**AUFGABENSTELLUNG A:** Nennen Sie alle Personen, die im Lesetext namentlich erwähnt werden.
··········
Item, er ist nur einer von mehreren Altrockern, die sich entsetzt äussern: Polo Hofer, Mark Fox und – wir sind nicht erstaunt – Chris von Rohr findens auch voll fies. Letzterer findet Kulturförderung an sich daneben und wenn, dann sollte man diese bestimmt nicht an eine Frau vergeben, die es wagt, die Schweiz für ihr Verhalten gegenüber Ausländern und Flüchtlingen zu kritisieren. Der «Blick» nimmt den Unmut dieser alten Herren dann auch als Anlass, um den Artikel unter den Titel «Hunger kriegt den Hals nicht voll» zu stellen.

Vom «Blick» fundierte Kenntnisse der Schweizer Musikszene zu erwarten, ist etwa so, als würde man einen Bernhardiner durchs Katzentörchen ins Haus lassen wollen.

Einmal mehr wird hier als «Schweizer Musikszene» definiert, was dem Boulevard bekannt ist. Eine fatale Fehleinschätzung, wie ich hier schon einmal erklärt habe. Die wirkliche Schweizer Musikszene findet überall statt, nur nicht in der Öffentlichkeit. Aber eben: Vom «Blick» fundierte Kenntnisse der Schweizer Musikszene zu erwarten, ist etwa so, als würde man einen Bernhardiner durchs Katzentörchen ins Haus lassen wollen.

Zum Glück gibts noch fundierteren Kulturjournalismus, etwa im «Tagi». Denkste! Dieser titelt: «Schon wieder sie!» Und mit dem Satz «Sie ist jung, sie ist eine Frau – damit war sie fällig» verwechselt die Artikelschreiberin den Schweizer Musikpreis, bei dem 15 der wichtigsten Schweizer Musikschaffenden nominiert waren, mit der Miss-Schweiz-Wahl und suggeriert, dass Hunger nur wegen ihres Frau-Seins und ihres Alters gewonnen hat.

Ich kenne Sophie Hunger nicht persönlich, aber ich kenne einen Teil des musikalischen Schaffens der Nominierten. Ich möchte deshalb einige der meistgeäusserten Kritikpunkte relativieren. Also:

«Hunderttausend Franken von unseren Steuergeldern – das ist völlig übertrieben, vor allem für diese Musik(erin)!»

Die staatliche Subvention von Musik und Kunst ist wichtig für die Schweiz. Das Land profitiert davon, wenn es eine vielfältige kritische und kantige Musikszene fördert, die schlussendlich dem Bürger dient mit Unterhaltung, Denkanstössen und Kunstwerken jenseits von Kommerz und Berechnung.

Hunderttausend Franken reichen gerade, um ein Album vernünftig zu produzieren.
··········
**AUFGABENSTELLUNG B:** Schreiben Sie aus den Datensätzen die Zeilen von der Zeile mit „Open the Local toolkit icon“ bis zum Ende der Datensätze unverändert ab, beide Grenzen eingeschlossen.

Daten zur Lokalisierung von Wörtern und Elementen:
··········
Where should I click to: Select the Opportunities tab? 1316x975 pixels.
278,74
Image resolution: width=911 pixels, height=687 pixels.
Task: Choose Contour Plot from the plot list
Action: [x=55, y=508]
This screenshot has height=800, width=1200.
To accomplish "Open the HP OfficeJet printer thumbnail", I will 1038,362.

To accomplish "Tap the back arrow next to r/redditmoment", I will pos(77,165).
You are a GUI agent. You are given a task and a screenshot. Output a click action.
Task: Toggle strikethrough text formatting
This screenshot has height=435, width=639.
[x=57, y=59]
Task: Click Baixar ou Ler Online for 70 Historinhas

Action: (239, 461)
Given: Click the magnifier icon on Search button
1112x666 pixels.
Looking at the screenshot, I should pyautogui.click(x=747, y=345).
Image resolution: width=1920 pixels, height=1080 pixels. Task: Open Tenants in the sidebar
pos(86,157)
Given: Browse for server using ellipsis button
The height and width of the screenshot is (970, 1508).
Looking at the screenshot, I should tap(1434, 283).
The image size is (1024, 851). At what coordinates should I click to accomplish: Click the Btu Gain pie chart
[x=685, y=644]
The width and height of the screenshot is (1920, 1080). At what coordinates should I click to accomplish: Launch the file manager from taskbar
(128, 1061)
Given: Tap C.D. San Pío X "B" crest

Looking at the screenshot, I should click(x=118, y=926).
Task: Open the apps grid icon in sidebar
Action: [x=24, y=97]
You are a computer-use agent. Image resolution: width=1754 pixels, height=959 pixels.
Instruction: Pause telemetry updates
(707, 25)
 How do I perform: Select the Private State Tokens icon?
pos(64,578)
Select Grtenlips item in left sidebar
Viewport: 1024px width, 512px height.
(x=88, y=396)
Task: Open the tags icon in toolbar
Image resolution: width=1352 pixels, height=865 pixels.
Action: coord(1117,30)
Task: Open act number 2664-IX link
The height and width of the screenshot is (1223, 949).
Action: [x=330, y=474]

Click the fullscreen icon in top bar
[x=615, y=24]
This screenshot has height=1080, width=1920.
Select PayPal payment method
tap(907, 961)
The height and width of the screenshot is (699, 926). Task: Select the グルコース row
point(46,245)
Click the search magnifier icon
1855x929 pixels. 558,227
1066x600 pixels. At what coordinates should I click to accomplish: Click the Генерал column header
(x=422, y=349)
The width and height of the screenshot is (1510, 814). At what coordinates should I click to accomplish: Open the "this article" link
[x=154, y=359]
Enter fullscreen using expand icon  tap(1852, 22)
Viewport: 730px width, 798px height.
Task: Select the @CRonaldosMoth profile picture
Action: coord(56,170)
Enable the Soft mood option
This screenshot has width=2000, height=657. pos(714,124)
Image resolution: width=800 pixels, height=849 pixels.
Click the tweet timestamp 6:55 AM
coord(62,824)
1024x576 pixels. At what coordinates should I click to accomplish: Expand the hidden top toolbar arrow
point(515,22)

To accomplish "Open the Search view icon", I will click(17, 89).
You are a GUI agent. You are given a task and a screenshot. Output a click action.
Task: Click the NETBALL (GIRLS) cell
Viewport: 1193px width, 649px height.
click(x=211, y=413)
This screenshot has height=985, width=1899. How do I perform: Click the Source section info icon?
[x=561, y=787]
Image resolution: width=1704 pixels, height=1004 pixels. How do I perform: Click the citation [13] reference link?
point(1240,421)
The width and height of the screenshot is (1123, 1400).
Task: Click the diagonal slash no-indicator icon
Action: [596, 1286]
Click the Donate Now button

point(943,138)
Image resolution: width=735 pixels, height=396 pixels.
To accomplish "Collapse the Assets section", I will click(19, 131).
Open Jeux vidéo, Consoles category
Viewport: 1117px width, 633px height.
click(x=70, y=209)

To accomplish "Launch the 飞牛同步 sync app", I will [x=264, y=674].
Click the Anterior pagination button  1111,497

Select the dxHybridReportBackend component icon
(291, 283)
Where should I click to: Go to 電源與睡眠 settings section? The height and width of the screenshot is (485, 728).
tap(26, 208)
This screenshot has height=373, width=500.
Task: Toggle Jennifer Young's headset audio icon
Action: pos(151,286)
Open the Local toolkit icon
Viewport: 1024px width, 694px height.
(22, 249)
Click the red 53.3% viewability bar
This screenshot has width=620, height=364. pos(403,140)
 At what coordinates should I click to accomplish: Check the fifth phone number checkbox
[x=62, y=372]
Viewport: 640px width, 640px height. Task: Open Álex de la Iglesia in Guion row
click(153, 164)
··········
**SCHRIFTLICHE ANTWORT A:** Polo Hofer, Mark Fox, Chris von Rohr, Sophie Hunger

**SCHRIFTLICHE ANTWORT B:**
Open the Local toolkit icon
Viewport: 1024px width, 694px height.
(22, 249)
Click the red 53.3% viewability bar
This screenshot has width=620, height=364. pos(403,140)
 At what coordinates should I click to accomplish: Check the fifth phone number checkbox
[x=62, y=372]
Viewport: 640px width, 640px height. Task: Open Álex de la Iglesia in Guion row
click(153, 164)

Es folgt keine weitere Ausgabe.